Seven years after the crisis brought the reliability of credit ratings into question, parts of the sector are still in need of reform, issuers, investors and ratings officials told a standing room only crowd on day one of ABS East.

The rating agency reform panel played to a standing room only crowd as investors, issuers and rating agency executives debated the effects of previously implemented reforms and which parts of the sector still need reforming.

Topping the panel’s list of topics on Wednesday was the effect of disclosure rules and the internal controls that guarantee the integrity of an agency’s ratings methodology. The rules, implemented last September, dictate that rating agencies must have internal controls in place to show they have sufficiently reviewed any changes to methodology, extending accountability from the top all the way down to the analyst level.

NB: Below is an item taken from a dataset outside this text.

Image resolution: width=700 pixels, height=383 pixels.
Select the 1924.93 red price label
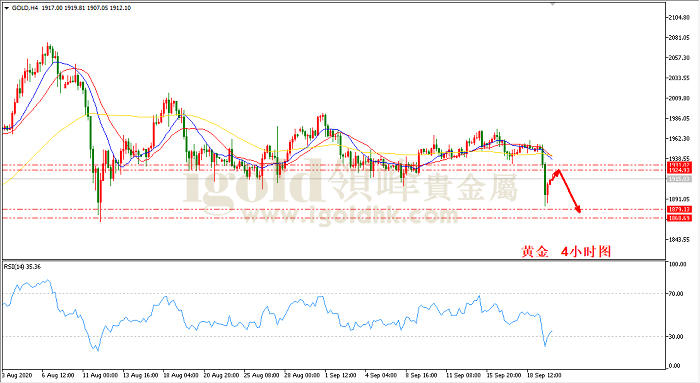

“Overall, the reforms have gone a long way to addressing post-crisis concerns about quality and integrity of ratings,” said Calvin Wong, chief credit officer of Morningstar Credit Ratings, adding that there are still areas that the reforms have yet to address.

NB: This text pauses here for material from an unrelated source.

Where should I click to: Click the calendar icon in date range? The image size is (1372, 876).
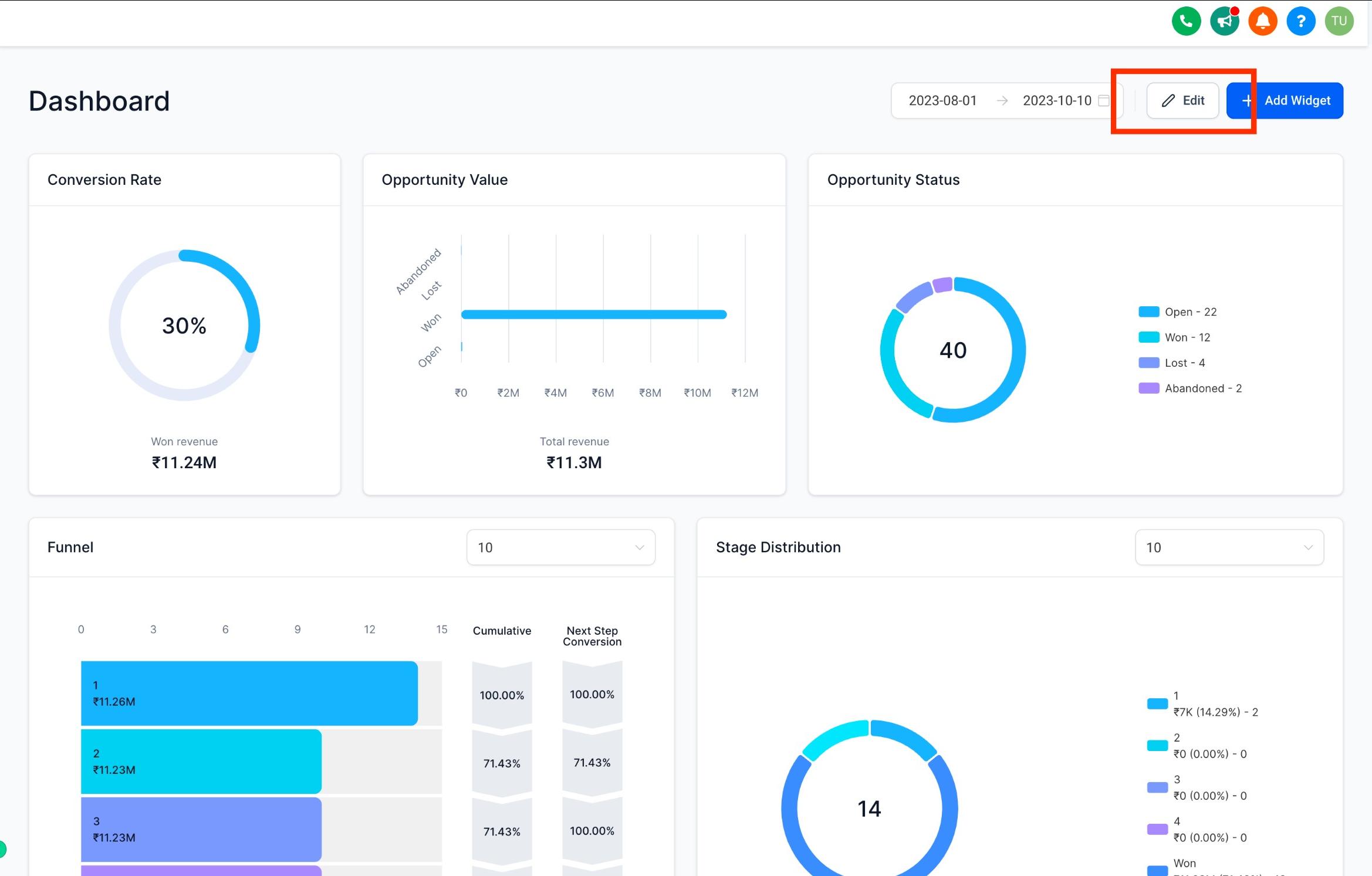click(1103, 100)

The CMBS market, for instance, is in deep dialogue over the comeback of ratings shopping, something that the current wave of reform says little about. Rule 17g-5, which says agencies must share information and was meant to encourage unsolicited ratings, never really worked as intended. The cost of rating a deal was found to be too prohibitive to issue what amounted to a pro bono rating of a transaction by an agency not selected by an issuer to rate it.

“The big three still dominate in most asset classes… That runs counter to the underlying rules that ratings agency reform said was intended to level the playing field,” Wong said.

From an investor perspective, the implemented reforms are a mixed bag. On the one hand, tighter controls and more adequate governance at the agencies themselves has so far averted a race to the bottom in ABS. 

On the other hand, the disclosure rules do not extend to all market participants. In CMBS, issuers disclose the ratings provided by an agency only for certain parts of the capital stack, while leaving other parts unrated. This has been common practice in the CMBS market for over two years now, but investors are still put off by it.

“There is really no alternative that we really see to what the Franken Amendment tried to do, which was level the playing field,” Francisco Paez, head of ABS and CMBS at MetLife, said, alluding to the amendment that would have possibly required issuers to rotate the agencies they used to rate deals. That legislation was ultimately abandoned.

Bob Behal, co-head of ABS and CMBS at Vanguard, said that it is hard to believe the topic of ratings shopping is still being discussed seven years after the crisis. But he conceded that if investors were given the choice, they would always choose the most conservative agency, reducing any incentive those agencies have to improve and adapt their methodology.

“That is the key to the dilemma at hand,” Behal said.